- In this cross-sectional study in Bangladesh, 202 patients receiving chemotherapy for ovarian cancer completed the EORTC Quality of Life (QOL) Group C30 questionnaire and the ovarian cancer–specific EORTC QOL OV-28 questionnaire
- The average score for global health status was 55.7
- Global health status correlated moderately well with impairment on all function scales (physical, role, cognitive, social and emotional function)
- Many symptoms and other burdens were negatively associated with QOL, particularly fatigue (r = -0.60), pain (r = -0.58) and financial difficulties (r = -0.46)
- 60% of all patients complained of vaginal dryness, and only 51% of patients reported being sexually active; 70% of that subgroup said they were not enjoying sexual activity and were not interested in sex
It's known from studies in high-income countries that the toxicities of chemotherapy for ovarian cancer can have a substantial negative impact on a patient's quality-of-life (QOL). However, even though the incidence of gynecologic cancers is rising in low-income countries, little research has examined how treatment there influences QOL.
Annekathryn Goodman, MD, MPH, a gynecologic oncologist and co-director of Global OB/GYN at Massachusetts General Hospital, and colleagues report in the Journal of Cancer Therapy that in Bangladesh, overall health-related QOL is low among patients who are receiving chemotherapy for ovarian cancer.
The cross-sectional study was conducted at the National Institute of Cancer Research and Hospital (NICRH) in Bangladesh. 202 patients were enrolled between January and December 2019 who received chemotherapy for ovarian cancer. Terminally ill patients and patients with dual malignancy were excluded. The average patient age was 48 and 86% had stage III or IV cancer.
Patients completed the validated Bangla version of the European Organization for Research and Treatment of Cancer (EORTC) Quality of Life Group C30 questionnaire and the ovarian cancer–specific EORTC QOL OV-28 questionnaire.
Global Health Status
The average global health status score, based on scores of both overall health status and overall QOL, was 55.7. 50% of scores fell between 34 and 66.

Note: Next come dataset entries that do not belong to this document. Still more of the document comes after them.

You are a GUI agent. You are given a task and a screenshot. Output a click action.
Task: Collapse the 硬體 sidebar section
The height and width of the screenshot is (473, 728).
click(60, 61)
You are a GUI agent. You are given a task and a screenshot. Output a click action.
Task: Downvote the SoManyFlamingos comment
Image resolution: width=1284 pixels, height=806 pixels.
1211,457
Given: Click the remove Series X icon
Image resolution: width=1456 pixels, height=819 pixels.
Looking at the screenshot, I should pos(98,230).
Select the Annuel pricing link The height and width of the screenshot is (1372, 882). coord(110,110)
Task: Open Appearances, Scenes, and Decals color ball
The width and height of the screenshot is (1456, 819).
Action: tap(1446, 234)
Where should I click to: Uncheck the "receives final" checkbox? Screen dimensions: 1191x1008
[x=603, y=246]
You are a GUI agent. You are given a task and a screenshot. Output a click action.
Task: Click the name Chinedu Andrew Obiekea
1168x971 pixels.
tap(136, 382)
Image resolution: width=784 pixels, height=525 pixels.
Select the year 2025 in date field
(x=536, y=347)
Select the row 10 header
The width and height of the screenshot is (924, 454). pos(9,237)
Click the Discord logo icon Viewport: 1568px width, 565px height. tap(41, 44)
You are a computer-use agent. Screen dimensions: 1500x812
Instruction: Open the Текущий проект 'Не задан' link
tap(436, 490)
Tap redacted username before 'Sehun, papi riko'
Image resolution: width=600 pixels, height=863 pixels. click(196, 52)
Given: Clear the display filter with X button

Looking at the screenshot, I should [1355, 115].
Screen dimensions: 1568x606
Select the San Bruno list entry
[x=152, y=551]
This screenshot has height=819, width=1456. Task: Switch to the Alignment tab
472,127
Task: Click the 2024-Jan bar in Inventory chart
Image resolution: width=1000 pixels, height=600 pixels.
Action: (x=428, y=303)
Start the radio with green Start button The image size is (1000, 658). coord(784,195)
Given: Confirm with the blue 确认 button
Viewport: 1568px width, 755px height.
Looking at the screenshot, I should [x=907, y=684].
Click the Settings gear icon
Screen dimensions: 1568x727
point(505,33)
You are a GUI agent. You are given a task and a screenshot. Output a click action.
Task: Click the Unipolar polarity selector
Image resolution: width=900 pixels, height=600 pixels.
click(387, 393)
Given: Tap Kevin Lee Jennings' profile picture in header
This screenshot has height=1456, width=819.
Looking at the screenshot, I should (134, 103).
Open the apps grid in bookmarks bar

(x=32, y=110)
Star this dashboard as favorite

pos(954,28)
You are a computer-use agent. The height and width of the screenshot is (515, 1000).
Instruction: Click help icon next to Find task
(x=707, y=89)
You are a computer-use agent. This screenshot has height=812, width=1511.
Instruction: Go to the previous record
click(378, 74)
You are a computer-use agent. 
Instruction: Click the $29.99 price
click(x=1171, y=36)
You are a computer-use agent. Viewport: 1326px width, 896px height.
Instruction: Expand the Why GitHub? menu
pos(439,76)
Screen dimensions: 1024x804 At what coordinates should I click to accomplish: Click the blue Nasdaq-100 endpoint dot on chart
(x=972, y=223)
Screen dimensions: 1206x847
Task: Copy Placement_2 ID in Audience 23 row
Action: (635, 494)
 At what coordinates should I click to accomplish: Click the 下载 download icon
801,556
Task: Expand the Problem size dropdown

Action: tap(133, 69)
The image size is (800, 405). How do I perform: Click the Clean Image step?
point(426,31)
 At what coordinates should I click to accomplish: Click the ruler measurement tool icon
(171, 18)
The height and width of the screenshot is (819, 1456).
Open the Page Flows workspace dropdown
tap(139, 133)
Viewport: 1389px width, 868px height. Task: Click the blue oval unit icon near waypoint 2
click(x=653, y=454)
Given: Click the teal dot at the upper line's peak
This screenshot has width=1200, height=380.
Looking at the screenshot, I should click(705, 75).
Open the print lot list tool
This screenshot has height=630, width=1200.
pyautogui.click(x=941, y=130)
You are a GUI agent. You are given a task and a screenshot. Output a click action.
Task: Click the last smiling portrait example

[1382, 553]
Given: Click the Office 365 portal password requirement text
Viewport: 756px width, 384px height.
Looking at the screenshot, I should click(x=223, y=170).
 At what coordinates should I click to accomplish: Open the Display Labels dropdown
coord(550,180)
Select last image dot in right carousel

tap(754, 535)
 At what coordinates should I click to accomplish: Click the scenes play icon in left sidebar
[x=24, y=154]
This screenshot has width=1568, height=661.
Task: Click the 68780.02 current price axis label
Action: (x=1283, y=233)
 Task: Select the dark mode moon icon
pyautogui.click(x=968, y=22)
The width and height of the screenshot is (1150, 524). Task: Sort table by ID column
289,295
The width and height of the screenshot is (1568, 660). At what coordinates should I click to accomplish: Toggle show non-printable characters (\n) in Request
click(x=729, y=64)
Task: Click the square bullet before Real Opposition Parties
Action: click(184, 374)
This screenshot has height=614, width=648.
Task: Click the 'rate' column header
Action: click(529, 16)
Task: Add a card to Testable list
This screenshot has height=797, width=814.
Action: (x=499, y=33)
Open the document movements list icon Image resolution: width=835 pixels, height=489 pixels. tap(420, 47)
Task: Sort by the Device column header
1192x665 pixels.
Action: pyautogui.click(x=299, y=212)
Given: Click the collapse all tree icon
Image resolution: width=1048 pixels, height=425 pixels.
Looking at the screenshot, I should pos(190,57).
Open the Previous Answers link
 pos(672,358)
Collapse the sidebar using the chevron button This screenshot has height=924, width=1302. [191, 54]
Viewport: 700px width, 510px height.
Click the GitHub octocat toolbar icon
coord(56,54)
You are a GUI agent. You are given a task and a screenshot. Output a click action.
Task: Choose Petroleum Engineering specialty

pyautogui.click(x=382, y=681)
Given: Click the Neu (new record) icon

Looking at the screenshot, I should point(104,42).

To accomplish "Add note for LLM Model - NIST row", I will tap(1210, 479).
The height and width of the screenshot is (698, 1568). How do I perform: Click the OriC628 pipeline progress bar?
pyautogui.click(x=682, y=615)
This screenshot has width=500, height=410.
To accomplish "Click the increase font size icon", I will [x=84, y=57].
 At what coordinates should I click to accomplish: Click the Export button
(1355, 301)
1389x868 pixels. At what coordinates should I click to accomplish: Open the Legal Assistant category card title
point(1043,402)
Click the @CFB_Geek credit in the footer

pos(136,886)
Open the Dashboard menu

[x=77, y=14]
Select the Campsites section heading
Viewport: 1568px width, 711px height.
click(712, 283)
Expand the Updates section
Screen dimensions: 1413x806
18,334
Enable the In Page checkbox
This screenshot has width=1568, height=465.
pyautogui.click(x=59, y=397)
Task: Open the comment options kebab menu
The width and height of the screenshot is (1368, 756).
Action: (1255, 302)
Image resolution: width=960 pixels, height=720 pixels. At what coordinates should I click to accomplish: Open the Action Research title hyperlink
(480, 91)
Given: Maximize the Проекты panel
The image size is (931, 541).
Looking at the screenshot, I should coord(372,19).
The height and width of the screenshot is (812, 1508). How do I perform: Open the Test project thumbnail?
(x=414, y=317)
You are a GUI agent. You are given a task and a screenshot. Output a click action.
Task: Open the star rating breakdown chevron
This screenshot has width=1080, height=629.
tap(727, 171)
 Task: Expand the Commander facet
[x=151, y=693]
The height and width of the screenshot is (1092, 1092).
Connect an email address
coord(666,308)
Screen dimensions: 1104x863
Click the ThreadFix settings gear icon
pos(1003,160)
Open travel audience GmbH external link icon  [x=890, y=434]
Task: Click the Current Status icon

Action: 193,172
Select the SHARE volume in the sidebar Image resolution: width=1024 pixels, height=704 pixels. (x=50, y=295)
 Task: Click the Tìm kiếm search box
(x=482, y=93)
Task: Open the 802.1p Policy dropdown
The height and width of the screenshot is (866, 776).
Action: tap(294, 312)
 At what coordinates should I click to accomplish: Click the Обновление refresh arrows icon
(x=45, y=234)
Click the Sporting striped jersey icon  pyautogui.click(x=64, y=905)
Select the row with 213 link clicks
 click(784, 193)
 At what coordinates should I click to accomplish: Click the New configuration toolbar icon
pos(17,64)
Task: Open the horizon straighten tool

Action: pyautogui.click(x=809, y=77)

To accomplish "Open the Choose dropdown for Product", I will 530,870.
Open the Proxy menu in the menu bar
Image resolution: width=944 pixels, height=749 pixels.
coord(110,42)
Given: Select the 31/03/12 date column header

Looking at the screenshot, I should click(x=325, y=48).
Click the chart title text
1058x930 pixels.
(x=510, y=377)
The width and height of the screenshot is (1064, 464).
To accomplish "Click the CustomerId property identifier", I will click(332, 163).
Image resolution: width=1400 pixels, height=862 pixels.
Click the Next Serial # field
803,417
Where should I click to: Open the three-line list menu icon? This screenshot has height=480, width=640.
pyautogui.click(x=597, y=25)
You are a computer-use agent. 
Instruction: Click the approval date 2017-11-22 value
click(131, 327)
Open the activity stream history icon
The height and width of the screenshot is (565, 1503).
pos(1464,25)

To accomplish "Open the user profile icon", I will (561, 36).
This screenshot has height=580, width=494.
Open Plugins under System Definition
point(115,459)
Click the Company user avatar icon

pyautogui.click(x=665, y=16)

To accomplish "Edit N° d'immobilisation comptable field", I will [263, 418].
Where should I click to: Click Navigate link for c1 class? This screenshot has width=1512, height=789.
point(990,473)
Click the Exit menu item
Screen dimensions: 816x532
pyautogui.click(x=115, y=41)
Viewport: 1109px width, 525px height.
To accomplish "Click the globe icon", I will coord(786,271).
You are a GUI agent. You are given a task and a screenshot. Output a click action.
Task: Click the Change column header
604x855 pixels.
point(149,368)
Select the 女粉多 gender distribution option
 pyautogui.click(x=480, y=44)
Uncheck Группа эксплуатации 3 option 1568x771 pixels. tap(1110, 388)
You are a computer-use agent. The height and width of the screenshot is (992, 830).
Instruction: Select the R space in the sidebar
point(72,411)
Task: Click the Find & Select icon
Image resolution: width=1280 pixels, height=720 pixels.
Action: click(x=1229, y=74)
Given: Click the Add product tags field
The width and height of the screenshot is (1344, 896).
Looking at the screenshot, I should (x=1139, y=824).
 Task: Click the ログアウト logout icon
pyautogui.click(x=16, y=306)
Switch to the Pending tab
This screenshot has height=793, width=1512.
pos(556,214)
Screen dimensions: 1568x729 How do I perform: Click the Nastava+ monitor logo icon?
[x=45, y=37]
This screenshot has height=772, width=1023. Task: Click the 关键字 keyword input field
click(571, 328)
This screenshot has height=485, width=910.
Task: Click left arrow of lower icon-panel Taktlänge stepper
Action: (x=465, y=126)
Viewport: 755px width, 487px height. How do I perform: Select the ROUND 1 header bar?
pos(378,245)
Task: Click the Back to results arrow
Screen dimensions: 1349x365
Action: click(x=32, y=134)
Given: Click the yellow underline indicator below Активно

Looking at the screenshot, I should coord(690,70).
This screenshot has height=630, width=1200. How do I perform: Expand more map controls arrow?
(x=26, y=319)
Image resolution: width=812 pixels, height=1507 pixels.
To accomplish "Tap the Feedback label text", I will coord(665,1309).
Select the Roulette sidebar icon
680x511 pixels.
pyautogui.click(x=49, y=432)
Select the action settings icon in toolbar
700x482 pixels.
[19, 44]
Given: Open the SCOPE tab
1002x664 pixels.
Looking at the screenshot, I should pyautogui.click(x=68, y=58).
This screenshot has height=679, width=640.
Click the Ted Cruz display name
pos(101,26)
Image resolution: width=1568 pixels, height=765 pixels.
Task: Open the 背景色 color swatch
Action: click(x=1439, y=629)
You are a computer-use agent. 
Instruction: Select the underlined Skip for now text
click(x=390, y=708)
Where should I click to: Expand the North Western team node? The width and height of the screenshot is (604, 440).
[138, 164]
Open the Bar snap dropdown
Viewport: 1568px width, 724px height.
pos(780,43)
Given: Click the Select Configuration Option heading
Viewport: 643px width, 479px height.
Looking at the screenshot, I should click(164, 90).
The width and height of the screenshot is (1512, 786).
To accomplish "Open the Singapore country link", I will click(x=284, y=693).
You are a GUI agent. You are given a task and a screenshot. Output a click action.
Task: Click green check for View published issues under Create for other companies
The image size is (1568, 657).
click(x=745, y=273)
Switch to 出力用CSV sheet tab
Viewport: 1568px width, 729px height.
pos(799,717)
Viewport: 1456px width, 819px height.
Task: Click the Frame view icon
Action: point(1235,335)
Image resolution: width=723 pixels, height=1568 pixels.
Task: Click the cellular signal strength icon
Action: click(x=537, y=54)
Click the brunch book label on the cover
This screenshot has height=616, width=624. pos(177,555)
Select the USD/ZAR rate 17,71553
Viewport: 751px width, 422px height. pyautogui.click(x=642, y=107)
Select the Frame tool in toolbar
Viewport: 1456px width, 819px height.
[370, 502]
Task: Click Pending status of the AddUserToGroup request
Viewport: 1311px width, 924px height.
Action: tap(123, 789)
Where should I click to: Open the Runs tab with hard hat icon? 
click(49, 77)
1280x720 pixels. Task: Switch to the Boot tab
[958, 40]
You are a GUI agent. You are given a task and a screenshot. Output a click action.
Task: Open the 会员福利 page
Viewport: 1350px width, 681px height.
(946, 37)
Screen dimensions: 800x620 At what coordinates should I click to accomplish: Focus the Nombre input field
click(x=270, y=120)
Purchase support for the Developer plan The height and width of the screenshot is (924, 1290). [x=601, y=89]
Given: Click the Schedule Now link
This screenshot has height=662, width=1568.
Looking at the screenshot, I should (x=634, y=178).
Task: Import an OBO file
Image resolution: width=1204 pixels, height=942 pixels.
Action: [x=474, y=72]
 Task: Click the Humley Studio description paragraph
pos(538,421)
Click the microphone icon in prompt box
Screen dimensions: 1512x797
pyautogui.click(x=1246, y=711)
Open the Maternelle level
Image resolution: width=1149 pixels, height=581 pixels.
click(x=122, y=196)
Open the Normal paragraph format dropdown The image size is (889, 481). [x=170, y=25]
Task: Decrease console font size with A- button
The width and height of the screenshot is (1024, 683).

The average function scores were:
- Physical function: 56.7
- Role function: 53.7
- Cognitive function: 77.2
- Social function: 44.8
- Emotional function: 50.2
Symptom Scale/Single Items
The highest scores (highest level of burden) were for:
- Hair loss: 91.4
- Upset due to hair loss: 52.8
- Financial difficulties: 49.5
60% of all patients complained of vaginal dryness. Only 51% of patients reported being sexually active, and 70% of that subgroup said they were not enjoying sexual activity and were not interested in sex. Sexual problems were associated with stress and reduction in relationship satisfaction and were correlated with higher levels of depression.
Global health status correlated moderately well with all function scales, with R-values as follows (P<0.05 for all):
- Physical: 0.62
- Role: 0.52
- Social: 0.44
- Cognitive: 0.52
- Emotional: 0.45
Many symptoms/single items also correlated moderately well with global health status, with R-values as follows (P<0.05 for all):
- Fatigue: −0.60
- Pain: −0.58
- Financial difficulties: −0.46
- Upset due to loss of hair: −0.45
- Loss of appetite: −0.44
- Insomnia: −0.40
- Dyspnea: −0.38
- Heartburn: −0.37
Opportunities to Improve Care
Almost 59% of patients in this cohort were in the lowest income group, those earning ≤4,920 Bangladesh taka ($58 USD) per month or less. NICRH is government-funded and provides almost all chemotherapy drugs and antiemetics at no charge, and 98% of study subjects were outpatients. Even so, they had to pay for growth factors ($24/dose), blood transfusions ($2.50/set) and laboratory testing ($7–$8). Therefore they had a substantial financial burden.
Clinicians in low-income countries—and any low-income region worldwide—need to consider not only the type of interventions needed to enhance QOL but also the setting. Strategies to minimize physical symptoms, psychological impairment and sexual dysfunction may be most helpful for patients with financial hardships if they can be integrated into primary care facilities.